Eternal Confusion of The Time-Traveling Mind: Je t’aime, Je t’aime

02/12/2014 4:00 AM |

Je t’aime, Je t’aime (1968)
Directed by Alain Resnais

Perhaps the most successful rendering of memory ever to grace the silver screen, this time-travel film makes for a cinematic experience quite unlike any you’ve ever had. Claude Ridder (Claude Rich) is scarcely out the door of the mental hospital where he’s been recovering from a suicide attempt when he’s intercepted by a pair of impeccably dressed representatives from an enigmatic and anonymous corporation. They pitch Claude on participating in an experiment, and our depressive hero goes along with it for lack of anything better to do. Soon, he’s loaded into a mollusk-like vessel where, plopped atop a fleshy beanbag with only a mouse to keep him company, he’s transported back a year to relive a single minute from his life.

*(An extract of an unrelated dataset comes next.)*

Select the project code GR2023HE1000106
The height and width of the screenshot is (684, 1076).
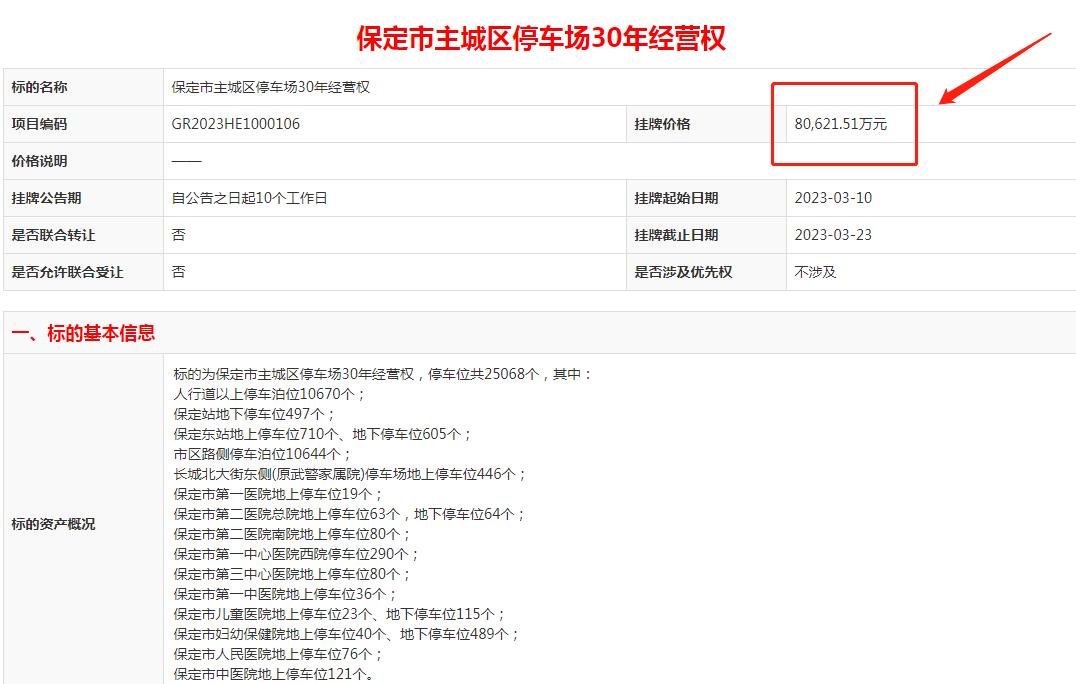[x=236, y=124]
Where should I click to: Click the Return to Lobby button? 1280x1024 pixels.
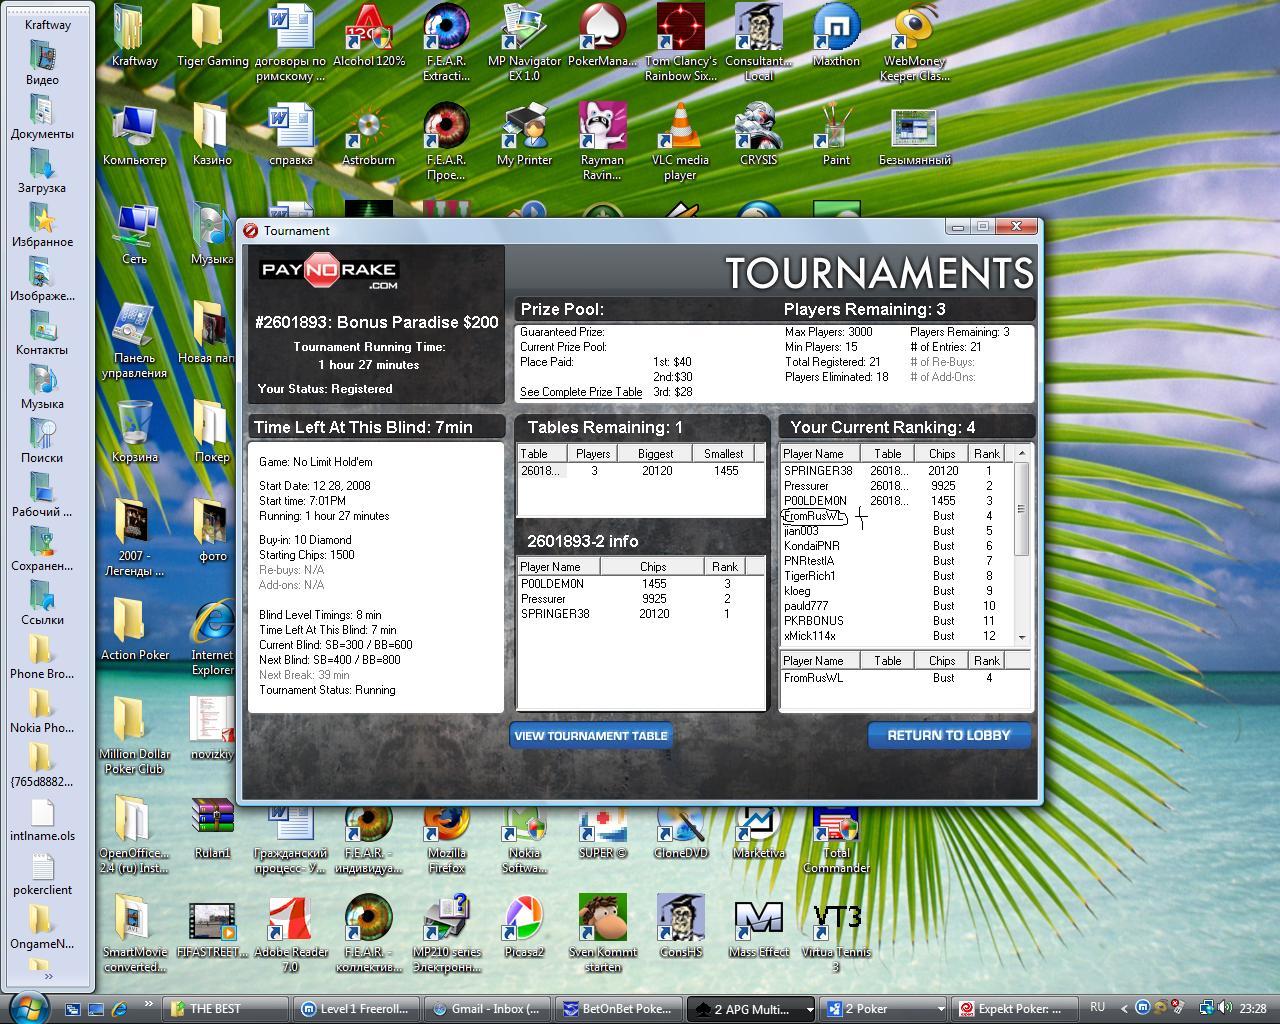click(949, 735)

Quelle surprise: the experiment goes terribly awry, and Claude finds himself dropping in and out of scenes from his agonized seven-year relationship with the beautiful and opaque Catrine (Olga Georges-Picot). Fragments of episodes from their romance—firmly in l’amour fou territory, complete with bouts of tenderness and smothering melancholy, explosive arguments, infidelity, etc.—hurtle by in a scrambled chronology (segments of which are sometimes repeated, complicating things further), making it all but impossible to find your footing. (Resnais does give the viewer an onscreen surrogate: the corporation’s scientists, who also have no idea what Claude is going through, and their nervous hypotheses about whether he’ll return to the present long enough to be rescued mirror our confounded attempts to figure out
what’s happening.)

You wouldn’t be wrong to read all this as Resnais’s ultimate dissertation on time. But, as with the better-known Hiroshima mon amour, Last Year at Marienbad and Muriel, the past is nothing without the emotions that structure it and create the memories by which it becomes accessible. If Je t’aime, je t’aime were only its engrossing conceit, it’d still be one of the profoundest sci-fi flicks ever made, but because Resnais uses the narrative’s temporal gimmickry as an instrument by which to examine love and its psychic consequences unsentimentally, the film is a monumental achievement, as heady as it is overwhelmingly moving.